A book to listen to, to learn from and above all, to enjoy. Brilliant' -
Robin Simon, Editor, The British Art Journal
'Julian Freeman peers into the brilliant and murky melting pot of British Art and gives it a jolly good stir. Original and thought provoking.' -
Julian Spalding - Art Historian
'The reason for reading anything by Julian Freeman is that as a practitioner, historian and lover of art across almost half a century, his opinions have been nurtured by daily looking and appreciation. A reader can't ask for more in an interpreter and observer of art.' -
David Lee, Editor, The Jackdaw
'An enjoyable rollercoaster ride through centuries of British Art. Many art books cross my desk, but this one is different. Written with infectious enthusiasm, it is highly recommended for students and those wanting a lively introduction to the art of our isles.' -
Sue Ward, Executive Editor, The Art Book
'The narrative is a refreshing change to orthodox criticism... Freeman writes about art as you might imagine him writing about travel. It is humane, anecdotal and full of visual detail... Freeman is a man who thinks freely, without borders.

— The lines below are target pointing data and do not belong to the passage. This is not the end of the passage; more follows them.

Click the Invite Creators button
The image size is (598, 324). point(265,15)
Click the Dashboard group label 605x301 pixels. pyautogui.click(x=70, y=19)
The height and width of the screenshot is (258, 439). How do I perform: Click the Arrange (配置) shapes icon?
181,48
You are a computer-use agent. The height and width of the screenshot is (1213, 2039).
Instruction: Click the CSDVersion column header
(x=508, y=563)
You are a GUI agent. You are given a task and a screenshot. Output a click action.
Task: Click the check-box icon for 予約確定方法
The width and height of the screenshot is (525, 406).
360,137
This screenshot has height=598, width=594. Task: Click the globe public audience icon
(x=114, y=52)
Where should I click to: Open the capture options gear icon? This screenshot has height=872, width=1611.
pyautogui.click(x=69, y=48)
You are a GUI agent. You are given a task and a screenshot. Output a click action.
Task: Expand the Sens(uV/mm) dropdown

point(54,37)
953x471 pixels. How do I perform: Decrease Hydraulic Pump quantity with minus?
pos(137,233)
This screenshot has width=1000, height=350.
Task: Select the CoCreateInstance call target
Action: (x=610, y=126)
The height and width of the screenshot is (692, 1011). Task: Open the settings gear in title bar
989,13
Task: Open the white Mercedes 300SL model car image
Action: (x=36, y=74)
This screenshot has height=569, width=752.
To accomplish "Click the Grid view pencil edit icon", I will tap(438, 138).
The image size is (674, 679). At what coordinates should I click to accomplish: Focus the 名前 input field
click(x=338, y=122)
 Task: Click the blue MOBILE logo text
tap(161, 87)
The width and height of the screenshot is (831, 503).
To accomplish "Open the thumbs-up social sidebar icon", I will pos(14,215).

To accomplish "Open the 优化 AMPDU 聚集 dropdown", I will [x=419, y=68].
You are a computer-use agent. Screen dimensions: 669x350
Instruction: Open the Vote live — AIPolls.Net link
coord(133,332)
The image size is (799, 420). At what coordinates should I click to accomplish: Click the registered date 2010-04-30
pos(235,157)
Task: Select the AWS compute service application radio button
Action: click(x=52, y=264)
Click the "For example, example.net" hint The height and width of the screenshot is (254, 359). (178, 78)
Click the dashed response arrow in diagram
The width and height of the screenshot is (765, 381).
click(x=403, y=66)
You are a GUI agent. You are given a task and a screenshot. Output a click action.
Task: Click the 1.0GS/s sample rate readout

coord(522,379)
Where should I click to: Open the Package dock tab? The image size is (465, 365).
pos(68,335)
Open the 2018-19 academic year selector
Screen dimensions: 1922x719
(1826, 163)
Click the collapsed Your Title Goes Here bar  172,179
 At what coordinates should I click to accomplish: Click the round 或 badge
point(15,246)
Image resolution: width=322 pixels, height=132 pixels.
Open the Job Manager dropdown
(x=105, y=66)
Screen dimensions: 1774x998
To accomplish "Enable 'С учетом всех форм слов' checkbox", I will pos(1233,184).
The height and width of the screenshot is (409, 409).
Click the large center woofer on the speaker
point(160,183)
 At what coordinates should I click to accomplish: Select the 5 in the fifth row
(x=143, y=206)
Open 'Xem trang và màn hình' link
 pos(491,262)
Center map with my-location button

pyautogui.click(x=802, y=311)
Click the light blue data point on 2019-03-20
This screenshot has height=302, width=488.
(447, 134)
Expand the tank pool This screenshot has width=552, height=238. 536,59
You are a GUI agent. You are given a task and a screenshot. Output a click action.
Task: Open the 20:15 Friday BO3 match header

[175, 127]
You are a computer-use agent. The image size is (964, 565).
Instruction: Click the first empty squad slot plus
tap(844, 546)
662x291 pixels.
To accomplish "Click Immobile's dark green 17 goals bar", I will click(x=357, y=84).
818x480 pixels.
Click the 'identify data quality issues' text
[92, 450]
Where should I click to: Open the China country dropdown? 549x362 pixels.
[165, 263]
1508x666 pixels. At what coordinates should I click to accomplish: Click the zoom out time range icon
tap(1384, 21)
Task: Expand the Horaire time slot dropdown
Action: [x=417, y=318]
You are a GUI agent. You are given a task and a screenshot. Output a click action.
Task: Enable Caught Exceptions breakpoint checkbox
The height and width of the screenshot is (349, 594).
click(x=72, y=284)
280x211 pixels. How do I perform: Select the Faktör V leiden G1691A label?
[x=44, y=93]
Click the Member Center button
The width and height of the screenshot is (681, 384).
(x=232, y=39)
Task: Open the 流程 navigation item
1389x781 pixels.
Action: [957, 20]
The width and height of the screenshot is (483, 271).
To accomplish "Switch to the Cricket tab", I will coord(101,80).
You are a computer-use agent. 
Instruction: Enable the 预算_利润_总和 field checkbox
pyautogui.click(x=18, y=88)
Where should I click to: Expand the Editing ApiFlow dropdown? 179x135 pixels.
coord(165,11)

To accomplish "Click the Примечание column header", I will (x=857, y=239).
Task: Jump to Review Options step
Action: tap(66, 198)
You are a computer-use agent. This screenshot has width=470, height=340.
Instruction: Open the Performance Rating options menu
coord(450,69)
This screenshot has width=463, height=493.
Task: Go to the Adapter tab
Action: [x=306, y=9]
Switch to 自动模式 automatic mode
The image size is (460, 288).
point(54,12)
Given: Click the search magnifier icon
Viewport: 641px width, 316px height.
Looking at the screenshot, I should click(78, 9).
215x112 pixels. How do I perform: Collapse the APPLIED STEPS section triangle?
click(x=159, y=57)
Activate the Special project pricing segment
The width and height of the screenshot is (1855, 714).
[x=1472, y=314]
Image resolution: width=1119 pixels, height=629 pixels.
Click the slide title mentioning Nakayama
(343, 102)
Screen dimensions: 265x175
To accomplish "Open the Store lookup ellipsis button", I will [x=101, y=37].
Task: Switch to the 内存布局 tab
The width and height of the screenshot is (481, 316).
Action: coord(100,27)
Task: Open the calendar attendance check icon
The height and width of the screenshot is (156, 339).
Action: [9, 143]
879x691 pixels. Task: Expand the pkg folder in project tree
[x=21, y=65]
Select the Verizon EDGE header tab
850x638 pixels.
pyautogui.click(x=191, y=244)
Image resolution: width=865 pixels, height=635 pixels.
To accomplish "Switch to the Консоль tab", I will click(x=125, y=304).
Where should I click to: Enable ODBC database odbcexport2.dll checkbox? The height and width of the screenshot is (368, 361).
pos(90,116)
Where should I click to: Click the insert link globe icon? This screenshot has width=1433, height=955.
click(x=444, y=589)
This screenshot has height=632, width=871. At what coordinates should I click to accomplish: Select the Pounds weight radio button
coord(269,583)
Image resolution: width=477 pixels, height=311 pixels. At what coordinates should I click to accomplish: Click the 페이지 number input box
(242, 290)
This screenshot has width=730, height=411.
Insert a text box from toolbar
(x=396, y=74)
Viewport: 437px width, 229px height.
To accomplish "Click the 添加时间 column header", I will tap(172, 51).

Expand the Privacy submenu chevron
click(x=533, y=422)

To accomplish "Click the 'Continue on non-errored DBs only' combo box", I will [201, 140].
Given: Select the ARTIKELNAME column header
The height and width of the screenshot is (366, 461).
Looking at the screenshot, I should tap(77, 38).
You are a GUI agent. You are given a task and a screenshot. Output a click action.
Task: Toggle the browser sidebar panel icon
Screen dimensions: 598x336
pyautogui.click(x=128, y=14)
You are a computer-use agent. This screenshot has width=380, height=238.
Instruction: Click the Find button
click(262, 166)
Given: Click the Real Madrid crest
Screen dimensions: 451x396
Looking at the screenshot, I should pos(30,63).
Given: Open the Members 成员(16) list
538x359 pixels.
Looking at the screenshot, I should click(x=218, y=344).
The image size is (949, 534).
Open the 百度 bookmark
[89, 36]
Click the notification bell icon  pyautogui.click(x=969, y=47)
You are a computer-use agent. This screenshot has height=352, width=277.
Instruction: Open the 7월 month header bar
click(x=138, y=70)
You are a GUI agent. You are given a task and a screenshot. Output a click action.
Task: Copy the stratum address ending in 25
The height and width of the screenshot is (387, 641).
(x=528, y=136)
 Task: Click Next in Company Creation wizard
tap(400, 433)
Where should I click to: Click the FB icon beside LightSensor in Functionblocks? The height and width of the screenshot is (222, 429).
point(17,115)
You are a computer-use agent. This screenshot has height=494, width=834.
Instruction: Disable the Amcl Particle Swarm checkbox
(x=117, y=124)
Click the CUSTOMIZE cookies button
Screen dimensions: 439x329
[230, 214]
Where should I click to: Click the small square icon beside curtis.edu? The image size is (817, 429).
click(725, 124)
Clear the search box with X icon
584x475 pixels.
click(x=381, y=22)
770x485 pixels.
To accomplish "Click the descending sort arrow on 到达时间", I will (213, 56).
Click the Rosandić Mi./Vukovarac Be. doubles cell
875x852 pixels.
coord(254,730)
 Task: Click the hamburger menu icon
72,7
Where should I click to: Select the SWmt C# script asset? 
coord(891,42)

He builds bridges between places where other art critics have done their level best to burn them to the ground, helping to level up British art with ideas and experiences beyond our cultural tradition.'-
Will Barrett, Artists & Illustrators Magazine
Julian Freeman's 16 essays on British art turn the subject on its head, its side and - without pretending to formally reassess it - give it a good shaking. Skating across the better part of 500 years, occasionally going the full distance, but usually remaining within the bounds of folk-memory, the book's partial choices of subject are unapologetic, and the ideas move in directions, and to places, where they don't usually go, or aren't often found. Moving at full-pelt or more sedately, the text always stays within reach of the popular reader… and of students also, who too often know far too little, and need to know much more.
Like his sell-out first book Art : a crash course (1998), and the co-written Design (from the same series), British Art is deliberately provocative and affectionate in turn. Freeman's text moves from discursive commentaries on the art of the home countries of the British Isles (including Ireland) to consider some of the ways that Brits of all colours and persuasions have handled the need to draw, the heave-ho of migration, maritime art, the weather, portraiture, warfare, industry, sculpture, spirituality, printmaking and the testy (and testing) business of exhibiting, in some very different, often demanding, conditions. Undoubtedly partial, and often partisan, British Art simply can't be exhaustive, but when it takes aim, it's unerring.
About the Author: Julian Freeman is an art historian, author and critic. A regular reviewer for The Art Book magazine, an occasional reviewer for other art glossies, and the author and co-author of Art: A Crash Course and Design: A Crash Course, he writes the way he teaches, with an irreverence for aesthetic mystique cultivated over time, but which doesn't quite obscure the love he has for his subject - British Art.